Nothing in the records may be left out or reworded; return them exactly.
------ Record extracts
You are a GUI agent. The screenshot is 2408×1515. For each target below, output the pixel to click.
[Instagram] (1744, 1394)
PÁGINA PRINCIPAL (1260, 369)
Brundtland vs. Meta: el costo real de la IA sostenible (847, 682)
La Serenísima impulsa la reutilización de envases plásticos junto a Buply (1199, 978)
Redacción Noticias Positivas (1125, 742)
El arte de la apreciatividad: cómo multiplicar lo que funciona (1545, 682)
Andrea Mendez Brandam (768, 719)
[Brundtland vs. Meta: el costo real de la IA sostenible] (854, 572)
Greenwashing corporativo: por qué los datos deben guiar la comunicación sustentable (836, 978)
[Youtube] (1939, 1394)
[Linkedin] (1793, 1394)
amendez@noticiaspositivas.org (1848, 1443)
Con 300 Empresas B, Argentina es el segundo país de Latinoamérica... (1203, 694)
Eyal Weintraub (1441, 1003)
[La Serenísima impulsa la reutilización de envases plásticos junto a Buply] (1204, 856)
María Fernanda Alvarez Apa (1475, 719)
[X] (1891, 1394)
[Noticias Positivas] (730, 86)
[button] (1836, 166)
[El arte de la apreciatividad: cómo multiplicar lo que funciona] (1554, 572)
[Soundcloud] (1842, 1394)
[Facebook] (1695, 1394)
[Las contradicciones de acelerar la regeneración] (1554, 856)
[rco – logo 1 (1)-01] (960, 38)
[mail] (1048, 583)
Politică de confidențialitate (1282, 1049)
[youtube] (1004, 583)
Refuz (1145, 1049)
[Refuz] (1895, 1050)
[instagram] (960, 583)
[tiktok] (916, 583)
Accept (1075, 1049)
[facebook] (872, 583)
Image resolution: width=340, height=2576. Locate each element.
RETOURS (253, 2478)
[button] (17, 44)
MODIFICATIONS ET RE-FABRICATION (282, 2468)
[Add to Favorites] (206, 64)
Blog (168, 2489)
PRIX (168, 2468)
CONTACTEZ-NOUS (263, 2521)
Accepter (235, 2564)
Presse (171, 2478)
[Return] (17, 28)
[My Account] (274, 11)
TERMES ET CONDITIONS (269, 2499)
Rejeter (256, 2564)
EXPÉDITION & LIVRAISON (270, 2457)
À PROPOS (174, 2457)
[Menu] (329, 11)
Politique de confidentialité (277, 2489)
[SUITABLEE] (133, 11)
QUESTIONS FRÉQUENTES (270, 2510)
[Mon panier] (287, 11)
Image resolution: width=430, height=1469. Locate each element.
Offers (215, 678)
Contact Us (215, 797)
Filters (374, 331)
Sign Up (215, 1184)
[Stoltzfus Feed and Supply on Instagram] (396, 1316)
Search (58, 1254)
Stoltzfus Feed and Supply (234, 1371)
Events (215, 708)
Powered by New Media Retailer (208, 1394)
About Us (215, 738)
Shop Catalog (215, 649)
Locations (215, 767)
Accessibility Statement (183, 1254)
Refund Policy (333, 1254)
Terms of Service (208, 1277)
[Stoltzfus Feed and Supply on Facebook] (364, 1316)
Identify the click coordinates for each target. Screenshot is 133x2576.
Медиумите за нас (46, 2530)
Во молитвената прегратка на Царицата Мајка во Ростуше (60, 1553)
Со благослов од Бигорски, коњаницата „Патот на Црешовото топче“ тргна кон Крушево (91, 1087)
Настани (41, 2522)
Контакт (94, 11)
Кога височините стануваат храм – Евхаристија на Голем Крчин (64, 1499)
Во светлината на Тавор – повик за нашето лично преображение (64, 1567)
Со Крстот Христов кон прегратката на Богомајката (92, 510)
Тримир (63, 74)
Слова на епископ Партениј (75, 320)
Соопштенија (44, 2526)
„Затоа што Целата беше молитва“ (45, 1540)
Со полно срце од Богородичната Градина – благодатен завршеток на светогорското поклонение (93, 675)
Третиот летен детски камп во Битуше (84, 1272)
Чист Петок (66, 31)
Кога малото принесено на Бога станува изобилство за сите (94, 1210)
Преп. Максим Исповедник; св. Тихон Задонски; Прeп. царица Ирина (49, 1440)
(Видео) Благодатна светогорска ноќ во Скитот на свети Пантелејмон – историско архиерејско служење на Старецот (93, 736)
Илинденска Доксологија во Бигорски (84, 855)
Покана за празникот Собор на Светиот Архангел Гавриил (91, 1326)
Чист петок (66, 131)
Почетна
------------
◆ **Your solution**:
You are a GUI agent. The screenshot is 2408×1515. For each target below, output the pixel to click.
[Instagram] (1744, 1394)
PÁGINA PRINCIPAL (1260, 369)
Brundtland vs. Meta: el costo real de la IA sostenible (847, 682)
La Serenísima impulsa la reutilización de envases plásticos junto a Buply (1199, 978)
Redacción Noticias Positivas (1125, 742)
El arte de la apreciatividad: cómo multiplicar lo que funciona (1545, 682)
Andrea Mendez Brandam (768, 719)
[Brundtland vs. Meta: el costo real de la IA sostenible] (854, 572)
Greenwashing corporativo: por qué los datos deben guiar la comunicación sustentable (836, 978)
[Youtube] (1939, 1394)
[Linkedin] (1793, 1394)
amendez@noticiaspositivas.org (1848, 1443)
Con 300 Empresas B, Argentina es el segundo país de Latinoamérica... (1203, 694)
Eyal Weintraub (1441, 1003)
[La Serenísima impulsa la reutilización de envases plásticos junto a Buply] (1204, 856)
María Fernanda Alvarez Apa (1475, 719)
[X] (1891, 1394)
[Noticias Positivas] (730, 86)
[button] (1836, 166)
[El arte de la apreciatividad: cómo multiplicar lo que funciona] (1554, 572)
[Soundcloud] (1842, 1394)
[Facebook] (1695, 1394)
[Las contradicciones de acelerar la regeneración] (1554, 856)
[rco – logo 1 (1)-01] (960, 38)
[mail] (1048, 583)
Politică de confidențialitate (1282, 1049)
[youtube] (1004, 583)
Refuz (1145, 1049)
[Refuz] (1895, 1050)
[instagram] (960, 583)
[tiktok] (916, 583)
Accept (1075, 1049)
[facebook] (872, 583)
Image resolution: width=340, height=2576. Locate each element.
RETOURS (253, 2478)
[button] (17, 44)
MODIFICATIONS ET RE-FABRICATION (282, 2468)
[Add to Favorites] (206, 64)
Blog (168, 2489)
PRIX (168, 2468)
CONTACTEZ-NOUS (263, 2521)
Accepter (235, 2564)
Presse (171, 2478)
[Return] (17, 28)
[My Account] (274, 11)
TERMES ET CONDITIONS (269, 2499)
Rejeter (256, 2564)
EXPÉDITION & LIVRAISON (270, 2457)
À PROPOS (174, 2457)
[Menu] (329, 11)
Politique de confidentialité (277, 2489)
[SUITABLEE] (133, 11)
QUESTIONS FRÉQUENTES (270, 2510)
[Mon panier] (287, 11)
Image resolution: width=430, height=1469. Locate each element.
Offers (215, 678)
Contact Us (215, 797)
Filters (374, 331)
Sign Up (215, 1184)
[Stoltzfus Feed and Supply on Instagram] (396, 1316)
Search (58, 1254)
Stoltzfus Feed and Supply (234, 1371)
Events (215, 708)
Powered by New Media Retailer (208, 1394)
About Us (215, 738)
Shop Catalog (215, 649)
Locations (215, 767)
Accessibility Statement (183, 1254)
Refund Policy (333, 1254)
Terms of Service (208, 1277)
[Stoltzfus Feed and Supply on Facebook] (364, 1316)
Identify the click coordinates for each target. Screenshot is 133x2576.
Медиумите за нас (46, 2530)
Во молитвената прегратка на Царицата Мајка во Ростуше (60, 1553)
Со благослов од Бигорски, коњаницата „Патот на Црешовото топче“ тргна кон Крушево (91, 1087)
Настани (41, 2522)
Контакт (94, 11)
Кога височините стануваат храм – Евхаристија на Голем Крчин (64, 1499)
Во светлината на Тавор – повик за нашето лично преображение (64, 1567)
Со Крстот Христов кон прегратката на Богомајката (92, 510)
Тримир (63, 74)
Слова на епископ Партениј (75, 320)
Соопштенија (44, 2526)
„Затоа што Целата беше молитва“ (45, 1540)
Со полно срце од Богородичната Градина – благодатен завршеток на светогорското поклонение (93, 675)
Третиот летен детски камп во Битуше (84, 1272)
Чист Петок (66, 31)
Кога малото принесено на Бога станува изобилство за сите (94, 1210)
Преп. Максим Исповедник; св. Тихон Задонски; Прeп. царица Ирина (49, 1440)
(Видео) Благодатна светогорска ноќ во Скитот на свети Пантелејмон – историско архиерејско служење на Старецот (93, 736)
Илинденска Доксологија во Бигорски (84, 855)
Покана за празникот Собор на Светиот Архангел Гавриил (91, 1326)
Чист петок (66, 131)
Почетна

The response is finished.